La prima frazione è un manifesto del dominio territoriale del Como, che impone ritmo e possesso con una precisione quasi maniacale. La squadra di Fabregas muove il pallone con naturalezza, porta tanti uomini nella metà campo avversaria e trova il vantaggio su palla inattiva: un corner ben costruito, un cross perfetto e Kempf che punisce un Milan distratto. I rossoneri faticano a uscire, sbagliano le marcature e restano schiacciati, mentre Maignan evita un passivo più pesante con interventi decisivi. Allegri prova a cambiare assetto più volte, alternando difesa a quattro e a tre, ma la squadra non riesce a trovare continuità. Il pareggio arriva quasi per caso, grazie a un recupero di Saelemaekers e al rigore trasformato da Nkunku dopo un fallo ingenuo di Kempf. È un gol che cambia l’inerzia emotiva della gara, pur senza modificare il copione tecnico. Il Como continua a comandare il gioco, il Milan a rincorrere. Ma la sensazione è che i rossoneri, pur soffrendo, restino sempre pronti a colpire. E il primo tempo si chiude con un equilibrio che non rispecchia affatto quanto visto in campo.

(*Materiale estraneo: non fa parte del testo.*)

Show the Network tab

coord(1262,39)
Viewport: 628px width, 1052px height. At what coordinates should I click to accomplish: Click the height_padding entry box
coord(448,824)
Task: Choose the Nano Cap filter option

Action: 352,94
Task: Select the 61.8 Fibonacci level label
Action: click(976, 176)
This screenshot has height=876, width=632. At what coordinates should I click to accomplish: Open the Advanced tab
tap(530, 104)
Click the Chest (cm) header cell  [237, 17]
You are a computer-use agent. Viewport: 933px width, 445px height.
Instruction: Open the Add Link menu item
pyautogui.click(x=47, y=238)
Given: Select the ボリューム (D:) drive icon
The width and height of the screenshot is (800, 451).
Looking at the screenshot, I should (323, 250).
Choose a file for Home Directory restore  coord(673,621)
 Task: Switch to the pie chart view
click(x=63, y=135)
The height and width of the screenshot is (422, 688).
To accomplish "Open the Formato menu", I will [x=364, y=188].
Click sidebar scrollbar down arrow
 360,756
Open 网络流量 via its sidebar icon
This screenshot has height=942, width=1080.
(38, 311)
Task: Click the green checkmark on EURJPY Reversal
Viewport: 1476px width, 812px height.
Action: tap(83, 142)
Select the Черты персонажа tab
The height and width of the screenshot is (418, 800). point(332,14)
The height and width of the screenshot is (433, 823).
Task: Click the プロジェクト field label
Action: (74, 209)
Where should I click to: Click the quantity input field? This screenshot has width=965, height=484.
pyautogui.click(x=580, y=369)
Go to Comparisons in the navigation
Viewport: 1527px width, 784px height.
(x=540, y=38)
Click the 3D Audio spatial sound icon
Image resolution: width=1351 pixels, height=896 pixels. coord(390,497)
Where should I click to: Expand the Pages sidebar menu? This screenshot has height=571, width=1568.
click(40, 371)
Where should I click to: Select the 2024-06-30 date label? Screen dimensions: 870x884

La ripresa si apre con un Como ancora più aggressivo, capace di recuperare palla in pochi secondi e di creare occasioni in serie, soprattutto con un ispiratissimo Nico Paz. Maignan diventa il protagonista assoluto, respingendo conclusioni difficili e salvando il Milan in almeno tre situazioni da gol. Le statistiche raccontano un dominio netto dei padroni di casa: possesso palla superiore, più tiri, più passaggi, più intensità. Eppure, proprio nel momento migliore del Como, il Milan colpisce in ripartenza con un’azione perfetta rifinita da Leao e finalizzata da Rabiot. Il gol spezza l’inerzia e apre la strada al definitivo 3-1, ancora firmato dal francese con un sinistro dalla distanza. Fabregas continua a spingere con cambi offensivi e idee chiare, ma la sua squadra paga la mancanza di un finalizzatore. Allegri invece completa il suo capolavoro tattico, cambiando modulo più volte e inserendo anche un Füllkrug non al meglio. Il Milan chiude con oltre trecento passaggi in meno rispetto agli avversari, ma con una vittoria che pesa come un macigno. È la dimostrazione che, a volte, basta molto meno per sentirsi invincibili.